Face à rejeição pelo Parlamento Europeu dos nomeados por França, Roménia e Hungria, terá de ser alargado o processo de audições.

A Hungria e Roménia já tinham indicado novos nomes, mas a queda do governo socialista em Bucareste poderá causar mais atrasos. O presidente francês, Emmanuel Macron, ficou chocado com a decisão sobre Sylvie Goulard, quinta-feira, mas vai ter de apresentar outro nomeado.

As audições são precedidas por uma apreciação sobre conflitos de interesses financeiros por parte da comissão parlamentar de Assuntos Jurídicos.

Face a esta complexidade, Alberto Alemanno, professor de Direito da União Europeia na HEC Paris, considera que "Ursula von der Leyen precisa que a sua equipa seja aprovada por uma maioria sólida do Parlamento. Mas, atualmente, não tem uma equipa nem uma maioria que apoie a sua agenda política".

PE afirma o seu poder

Alguns analistas vêm a decisão do Parlamento de vetar tantos candidatos como um exercicio de afirmação de poder dos eurodeputados.

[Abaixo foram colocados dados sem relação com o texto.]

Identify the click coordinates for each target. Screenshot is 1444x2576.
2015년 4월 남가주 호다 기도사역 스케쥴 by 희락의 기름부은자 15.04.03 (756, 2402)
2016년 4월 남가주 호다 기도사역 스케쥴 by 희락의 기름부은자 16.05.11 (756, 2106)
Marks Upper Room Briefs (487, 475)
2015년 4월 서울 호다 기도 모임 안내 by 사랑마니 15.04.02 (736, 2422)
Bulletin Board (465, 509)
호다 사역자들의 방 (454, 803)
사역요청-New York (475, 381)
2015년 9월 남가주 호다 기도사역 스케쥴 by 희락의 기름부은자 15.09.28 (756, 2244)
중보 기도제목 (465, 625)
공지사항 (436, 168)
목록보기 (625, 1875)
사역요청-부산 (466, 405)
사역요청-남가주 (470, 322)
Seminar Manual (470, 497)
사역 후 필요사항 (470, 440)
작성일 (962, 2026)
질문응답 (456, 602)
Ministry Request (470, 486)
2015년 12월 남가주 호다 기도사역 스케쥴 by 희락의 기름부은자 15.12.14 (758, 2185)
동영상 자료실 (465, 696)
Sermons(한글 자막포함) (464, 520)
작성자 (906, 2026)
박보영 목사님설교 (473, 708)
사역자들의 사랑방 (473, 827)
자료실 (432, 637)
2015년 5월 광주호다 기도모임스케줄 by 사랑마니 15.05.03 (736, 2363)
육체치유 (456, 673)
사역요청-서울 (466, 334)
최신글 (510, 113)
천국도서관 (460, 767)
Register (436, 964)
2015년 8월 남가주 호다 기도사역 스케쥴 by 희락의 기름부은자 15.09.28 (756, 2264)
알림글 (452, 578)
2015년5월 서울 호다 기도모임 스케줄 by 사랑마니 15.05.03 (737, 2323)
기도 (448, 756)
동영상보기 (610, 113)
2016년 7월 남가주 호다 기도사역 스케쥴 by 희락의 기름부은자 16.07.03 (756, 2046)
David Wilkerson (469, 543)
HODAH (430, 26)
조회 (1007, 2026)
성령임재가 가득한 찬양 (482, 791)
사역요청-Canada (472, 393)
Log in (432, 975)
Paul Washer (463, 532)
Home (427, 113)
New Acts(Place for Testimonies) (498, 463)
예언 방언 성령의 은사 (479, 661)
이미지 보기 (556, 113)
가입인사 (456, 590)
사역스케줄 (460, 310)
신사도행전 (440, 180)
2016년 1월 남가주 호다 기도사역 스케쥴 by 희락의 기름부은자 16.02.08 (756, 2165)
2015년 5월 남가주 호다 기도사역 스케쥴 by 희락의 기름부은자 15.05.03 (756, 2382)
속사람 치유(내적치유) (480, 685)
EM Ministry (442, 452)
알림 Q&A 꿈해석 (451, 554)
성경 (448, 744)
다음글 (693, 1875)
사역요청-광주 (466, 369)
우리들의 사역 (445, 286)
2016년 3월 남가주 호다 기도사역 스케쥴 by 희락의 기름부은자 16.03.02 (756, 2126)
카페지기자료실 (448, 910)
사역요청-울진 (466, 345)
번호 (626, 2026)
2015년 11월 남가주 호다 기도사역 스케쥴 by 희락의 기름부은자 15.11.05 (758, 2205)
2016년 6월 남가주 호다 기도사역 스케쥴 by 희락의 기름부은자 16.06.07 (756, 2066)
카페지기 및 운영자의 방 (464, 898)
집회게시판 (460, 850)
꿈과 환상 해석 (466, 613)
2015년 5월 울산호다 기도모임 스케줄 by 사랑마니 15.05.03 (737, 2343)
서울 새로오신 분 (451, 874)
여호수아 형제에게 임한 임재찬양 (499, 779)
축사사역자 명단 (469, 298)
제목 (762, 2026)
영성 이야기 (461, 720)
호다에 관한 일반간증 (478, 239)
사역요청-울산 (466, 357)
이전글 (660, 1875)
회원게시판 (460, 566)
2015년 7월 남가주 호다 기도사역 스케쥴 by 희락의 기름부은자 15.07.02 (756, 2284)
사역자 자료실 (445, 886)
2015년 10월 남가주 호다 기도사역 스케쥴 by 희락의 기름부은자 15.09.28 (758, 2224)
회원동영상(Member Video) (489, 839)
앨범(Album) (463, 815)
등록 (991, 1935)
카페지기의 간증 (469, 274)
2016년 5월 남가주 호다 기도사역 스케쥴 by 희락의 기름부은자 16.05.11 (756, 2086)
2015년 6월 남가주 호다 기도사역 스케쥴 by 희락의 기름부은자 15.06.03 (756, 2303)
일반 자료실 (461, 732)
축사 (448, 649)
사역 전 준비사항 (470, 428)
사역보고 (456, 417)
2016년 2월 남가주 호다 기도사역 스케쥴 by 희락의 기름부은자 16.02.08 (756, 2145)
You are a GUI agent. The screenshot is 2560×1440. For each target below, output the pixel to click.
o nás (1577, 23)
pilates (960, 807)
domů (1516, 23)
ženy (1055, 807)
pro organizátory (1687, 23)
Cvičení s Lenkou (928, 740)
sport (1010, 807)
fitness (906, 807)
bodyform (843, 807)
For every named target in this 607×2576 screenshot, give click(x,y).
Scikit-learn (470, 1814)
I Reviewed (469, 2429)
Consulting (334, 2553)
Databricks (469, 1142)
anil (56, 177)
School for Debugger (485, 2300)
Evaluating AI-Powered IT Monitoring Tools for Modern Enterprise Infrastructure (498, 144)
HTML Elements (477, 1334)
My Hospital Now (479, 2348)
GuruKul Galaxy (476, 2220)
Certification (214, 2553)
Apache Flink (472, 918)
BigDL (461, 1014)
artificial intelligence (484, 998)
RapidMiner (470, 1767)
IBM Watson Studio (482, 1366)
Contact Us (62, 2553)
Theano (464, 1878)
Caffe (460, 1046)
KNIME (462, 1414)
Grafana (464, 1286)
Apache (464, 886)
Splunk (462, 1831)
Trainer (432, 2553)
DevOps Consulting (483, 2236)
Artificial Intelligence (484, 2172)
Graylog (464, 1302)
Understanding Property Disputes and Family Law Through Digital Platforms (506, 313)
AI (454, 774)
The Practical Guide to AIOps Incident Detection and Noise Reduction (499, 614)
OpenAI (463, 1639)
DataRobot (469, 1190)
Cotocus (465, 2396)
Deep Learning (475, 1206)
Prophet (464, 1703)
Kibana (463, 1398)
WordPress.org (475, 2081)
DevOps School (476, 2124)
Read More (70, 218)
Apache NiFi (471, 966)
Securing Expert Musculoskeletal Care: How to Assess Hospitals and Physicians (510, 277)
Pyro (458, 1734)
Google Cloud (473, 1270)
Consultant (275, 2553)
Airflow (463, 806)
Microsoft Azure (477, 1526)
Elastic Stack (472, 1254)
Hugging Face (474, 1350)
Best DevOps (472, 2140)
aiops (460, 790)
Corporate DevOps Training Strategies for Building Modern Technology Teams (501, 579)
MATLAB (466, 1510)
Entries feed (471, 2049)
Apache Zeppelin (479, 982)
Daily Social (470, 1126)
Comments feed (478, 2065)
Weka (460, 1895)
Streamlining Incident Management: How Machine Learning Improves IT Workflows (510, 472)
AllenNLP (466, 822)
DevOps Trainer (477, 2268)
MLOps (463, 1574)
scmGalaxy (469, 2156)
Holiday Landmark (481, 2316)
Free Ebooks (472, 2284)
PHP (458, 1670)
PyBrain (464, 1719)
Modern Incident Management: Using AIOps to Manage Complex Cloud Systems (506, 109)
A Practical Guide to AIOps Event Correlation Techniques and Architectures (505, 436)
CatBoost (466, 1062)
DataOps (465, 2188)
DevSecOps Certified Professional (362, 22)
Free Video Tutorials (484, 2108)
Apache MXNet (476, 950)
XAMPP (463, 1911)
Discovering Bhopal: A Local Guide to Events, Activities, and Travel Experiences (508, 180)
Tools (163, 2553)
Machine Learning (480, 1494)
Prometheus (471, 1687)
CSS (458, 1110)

A câmara ficou chocada com a decisão dos chefes de Estado e de Governo de não escolherem um dos candidatos principais das eleições europeias de maio.

"O processo de audições é uma amostra do que poderá acontecer nos próximos cinco anos. O Parlamento Europeu quer ser ouvido. Os chefes de Estado e de governo devem perceber que não podem impor pessoas ou uma determinada agenda política, mas que essas propostas terão de conseguir apoio da maioria do Parlamento Europeu", acrescentou Alberto Alemanno.

Cabe a Ursula Van der Leyen avaliar, com os três Estados-membros em causa, a escolha de pessoas que tenham grande probabilidade de passarem nas audições.

O voto em plenário, sobre o conjunto de comissários, está marcado para 24 de outubro.